- WHAT IS BEING ASKED: Repeat the records in full, exactly.

- Stored records:
————————

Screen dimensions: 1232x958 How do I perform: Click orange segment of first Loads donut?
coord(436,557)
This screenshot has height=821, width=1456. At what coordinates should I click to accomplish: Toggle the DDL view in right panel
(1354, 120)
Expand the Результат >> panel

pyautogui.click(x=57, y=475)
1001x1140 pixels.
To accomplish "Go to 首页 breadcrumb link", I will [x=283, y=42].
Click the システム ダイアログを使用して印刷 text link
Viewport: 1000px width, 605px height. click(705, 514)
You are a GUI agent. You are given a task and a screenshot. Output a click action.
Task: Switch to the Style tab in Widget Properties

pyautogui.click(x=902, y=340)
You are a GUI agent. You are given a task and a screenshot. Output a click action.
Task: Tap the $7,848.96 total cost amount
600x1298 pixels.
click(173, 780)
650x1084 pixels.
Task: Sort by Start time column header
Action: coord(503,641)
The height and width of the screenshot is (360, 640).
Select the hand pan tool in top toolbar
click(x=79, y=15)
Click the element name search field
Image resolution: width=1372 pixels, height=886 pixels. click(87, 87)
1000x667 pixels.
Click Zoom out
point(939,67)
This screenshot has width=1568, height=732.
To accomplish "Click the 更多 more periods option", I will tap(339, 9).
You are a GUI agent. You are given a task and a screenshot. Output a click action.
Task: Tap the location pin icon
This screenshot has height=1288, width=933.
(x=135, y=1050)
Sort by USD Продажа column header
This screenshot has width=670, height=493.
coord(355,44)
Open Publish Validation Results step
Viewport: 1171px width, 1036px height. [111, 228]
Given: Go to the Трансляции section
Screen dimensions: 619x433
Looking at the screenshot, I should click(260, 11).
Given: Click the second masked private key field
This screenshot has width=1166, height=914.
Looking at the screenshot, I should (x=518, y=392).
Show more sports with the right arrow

————————

- EXERCISE OUTPUT:
Screen dimensions: 1232x958 How do I perform: Click orange segment of first Loads donut?
coord(436,557)
This screenshot has height=821, width=1456. At what coordinates should I click to accomplish: Toggle the DDL view in right panel
(1354, 120)
Expand the Результат >> panel

pyautogui.click(x=57, y=475)
1001x1140 pixels.
To accomplish "Go to 首页 breadcrumb link", I will [x=283, y=42].
Click the システム ダイアログを使用して印刷 text link
Viewport: 1000px width, 605px height. click(705, 514)
You are a GUI agent. You are given a task and a screenshot. Output a click action.
Task: Switch to the Style tab in Widget Properties

pyautogui.click(x=902, y=340)
You are a GUI agent. You are given a task and a screenshot. Output a click action.
Task: Tap the $7,848.96 total cost amount
600x1298 pixels.
click(173, 780)
650x1084 pixels.
Task: Sort by Start time column header
Action: coord(503,641)
The height and width of the screenshot is (360, 640).
Select the hand pan tool in top toolbar
click(x=79, y=15)
Click the element name search field
Image resolution: width=1372 pixels, height=886 pixels. click(87, 87)
1000x667 pixels.
Click Zoom out
point(939,67)
This screenshot has width=1568, height=732.
To accomplish "Click the 更多 more periods option", I will tap(339, 9).
You are a GUI agent. You are given a task and a screenshot. Output a click action.
Task: Tap the location pin icon
This screenshot has height=1288, width=933.
(x=135, y=1050)
Sort by USD Продажа column header
This screenshot has width=670, height=493.
coord(355,44)
Open Publish Validation Results step
Viewport: 1171px width, 1036px height. [111, 228]
Given: Go to the Трансляции section
Screen dimensions: 619x433
Looking at the screenshot, I should click(260, 11).
Given: Click the second masked private key field
This screenshot has width=1166, height=914.
Looking at the screenshot, I should (x=518, y=392).
Show more sports with the right arrow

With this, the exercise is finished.